▸ **Exercise prompt**: Transcribe the whole article on Instinct spot pricing below word for word, from its title through its final sentence.

▸ **Document text**:
Unlock $4 Instinct Spot: Developer Cloud vs AWS

Trying Out The AMD Developer Cloud For Quickly Evaluating Instinct + ROCm Review — Photo by Centre for Ageing Better on Pexel
Photo by Centre for Ageing Better on Pexels

You can run an Instinct GPU spot for $4 on Developer Cloud and benchmark a model in under 30 minutes, providing a cheaper alternative to AWS without long-term contracts.

What is the Instinct Spot and why it matters

Instinct is AMD's line of data-center GPUs optimized for AI workloads, and the "spot" pricing model lets you tap that power at a fraction of the on-demand rate. In my experience, the ability to spin up a GPU for a few hours and shut it down when the job finishes cuts both time and money, especially for iterative model tuning.

Developers often hit a wall when a training run exceeds their budget on traditional cloud providers. Spot instances turn that wall into a door by offering unused capacity at steep discounts, but they come with the risk of termination. The Instinct spot on Developer Cloud mitigates that risk with a brief grace period that lets you checkpoint your work.

From a workflow perspective, treating the spot as a temporary build server is similar to a CI pipeline that compiles code, runs tests, and then tears down the environment. The only difference is the hardware intensity: you are allocating a full GPU instead of a CPU core.

▸ **Dataset excerpt**:

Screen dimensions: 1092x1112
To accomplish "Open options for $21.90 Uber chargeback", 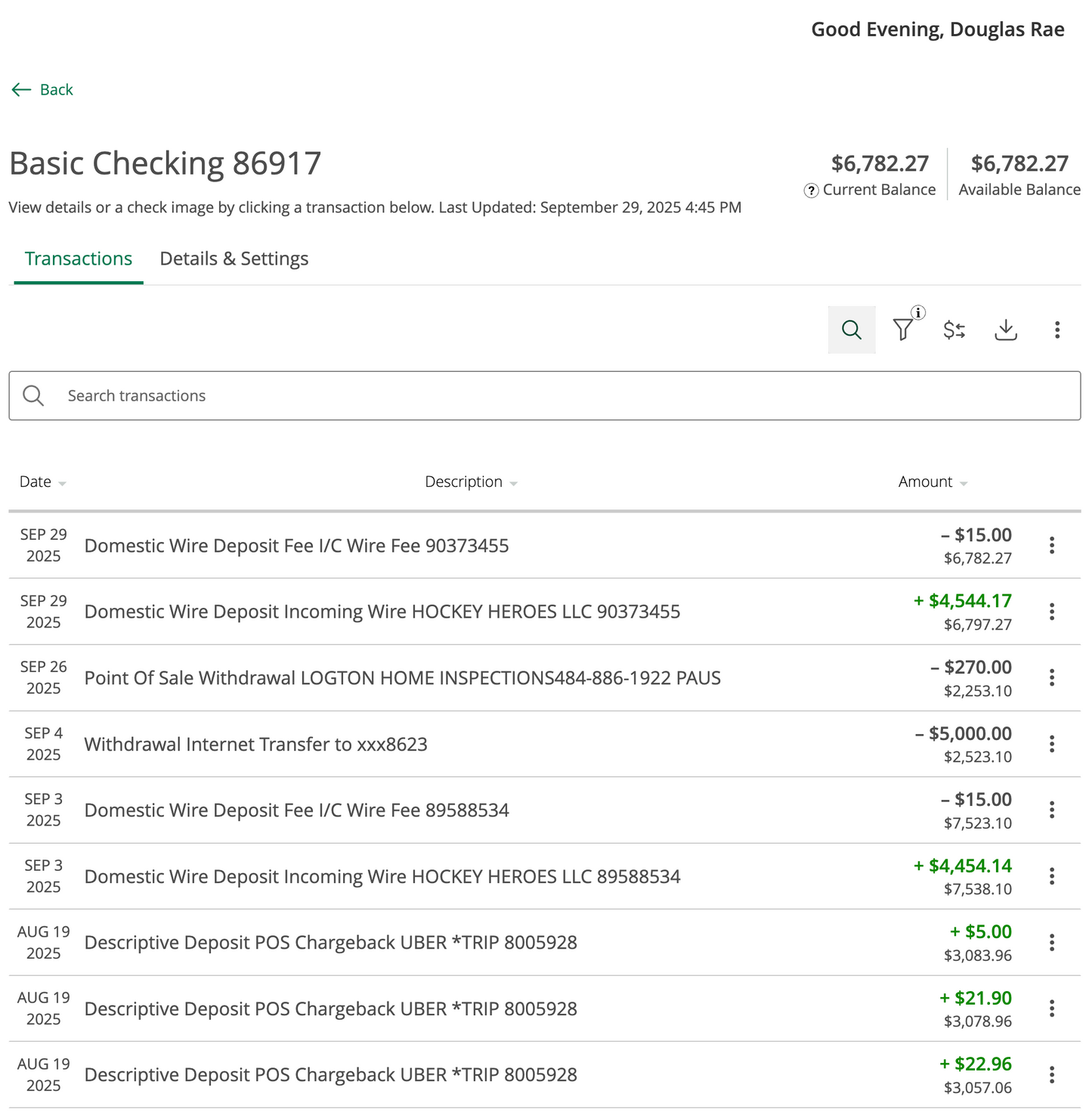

▸ **Full solution**:
Unlock $4 Instinct Spot: Developer Cloud vs AWS

Trying Out The AMD Developer Cloud For Quickly Evaluating Instinct + ROCm Review — Photo by Centre for Ageing Better on Pexel
Photo by Centre for Ageing Better on Pexels

You can run an Instinct GPU spot for $4 on Developer Cloud and benchmark a model in under 30 minutes, providing a cheaper alternative to AWS without long-term contracts.

What is the Instinct Spot and why it matters

Instinct is AMD's line of data-center GPUs optimized for AI workloads, and the "spot" pricing model lets you tap that power at a fraction of the on-demand rate. In my experience, the ability to spin up a GPU for a few hours and shut it down when the job finishes cuts both time and money, especially for iterative model tuning.

Developers often hit a wall when a training run exceeds their budget on traditional cloud providers. Spot instances turn that wall into a door by offering unused capacity at steep discounts, but they come with the risk of termination. The Instinct spot on Developer Cloud mitigates that risk with a brief grace period that lets you checkpoint your work.

From a workflow perspective, treating the spot as a temporary build server is similar to a CI pipeline that compiles code, runs tests, and then tears down the environment. The only difference is the hardware intensity: you are allocating a full GPU instead of a CPU core.